[Data] Remove _base_dataset from StreamSplitDataIterator by JasonLi1909 · Pull Request #61607 · ray-project/ray

JasonLi1909 · 2026-03-10T00:07:11Z

Summary

StreamSplitDataIterator previously held a direct reference to the base Dataset object, which was used for schema(), get_context(), _get_dataset_tag(), and incrementing _run_index. During init_train_context on RayTrainWorker actors, the iterator is serialized and copied once per training worker, and because it contained the full dataset object, this caused significant head node object store usage proportional to the number of workers. At scale, this led to training ingest instability and head node OOMs. This PR moves all remaining dataset interactions into the SplitCoordinator actor, so the iterator communicates exclusively through the coordinator and no longer serializes the dataset object.

Changes

Remove _base_dataset from StreamSplitDataIterator and route schema(), get_context(), and _get_dataset_tag() through new coordinator methods (get_dataset_schema(), get_dataset_context(), get_dataset_tag()) via ray.get()
Remove _run_index increment from _to_ref_bundle_iterator since it is now handled on the SplitCoordinator side via ExecutionPlan.create_executor()
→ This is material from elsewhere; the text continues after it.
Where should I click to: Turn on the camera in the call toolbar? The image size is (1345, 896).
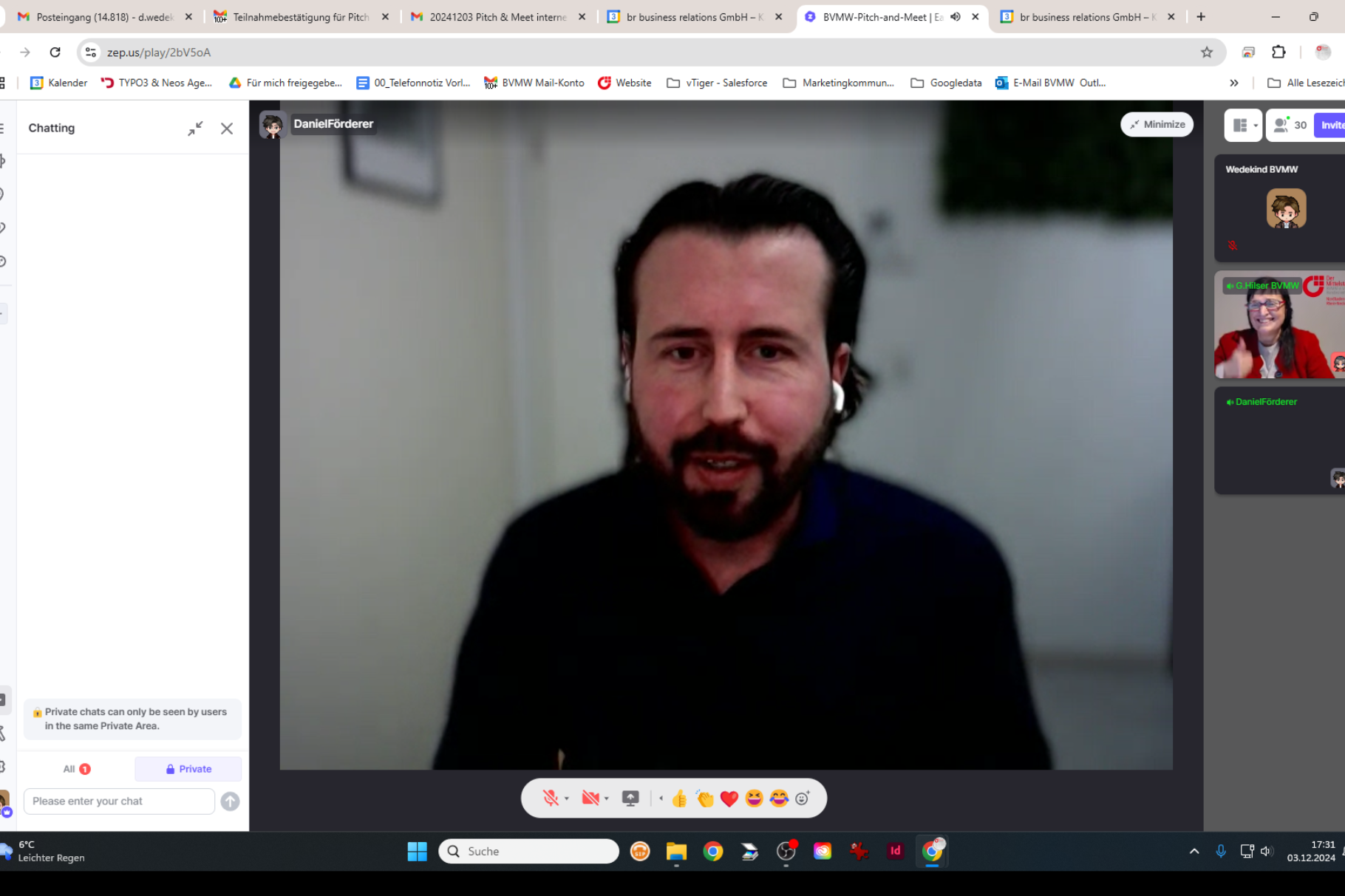[x=590, y=798]
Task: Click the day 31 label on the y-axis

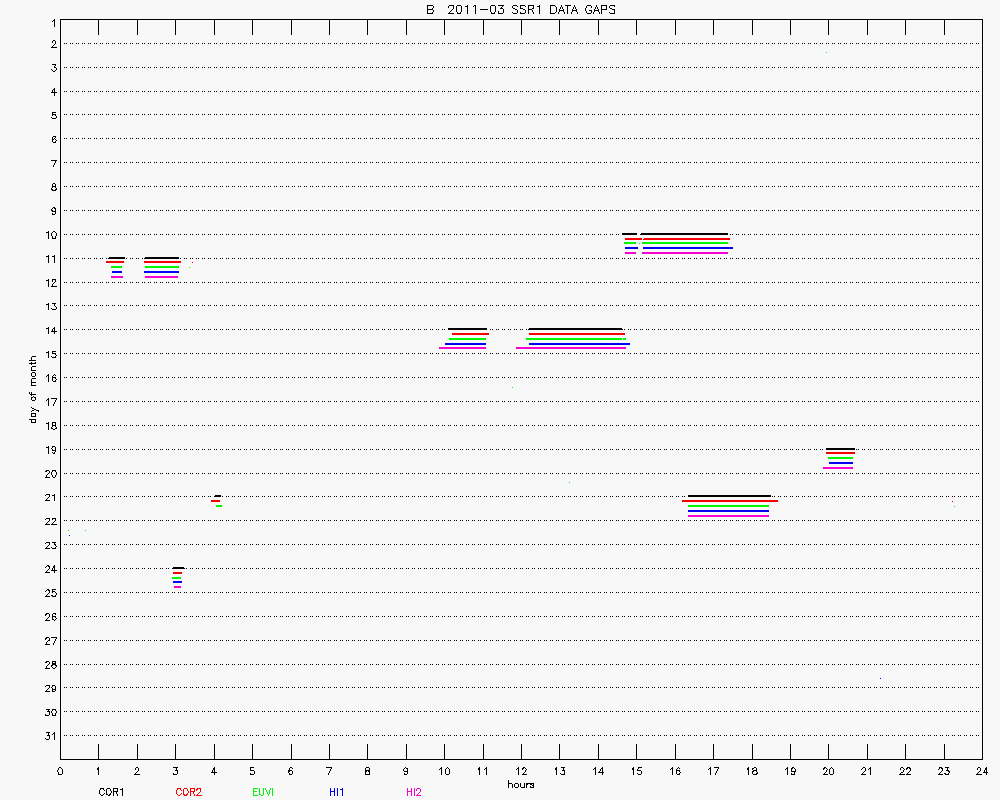Action: pos(50,736)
`_dataset_state_lock` for schema access

get_dataset_schema() on the coordinator is guarded by a _dataset_state_lock. Schema computation can trigger dataset execution, so the lock ensures this only happens once. The first caller computes and caches the result in self._schema, and subsequent callers return the cached value without redundant execution. The lock also prevents race conditions from concurrent access to dataset state.

Schema access during active dataset execution

If a cached schema is available (e.g., computed before iteration started), get_dataset_schema() returns it immediately, even during active execution. Otherwise, if the schema has never been computed and the streaming executor is active, it raises a RuntimeError.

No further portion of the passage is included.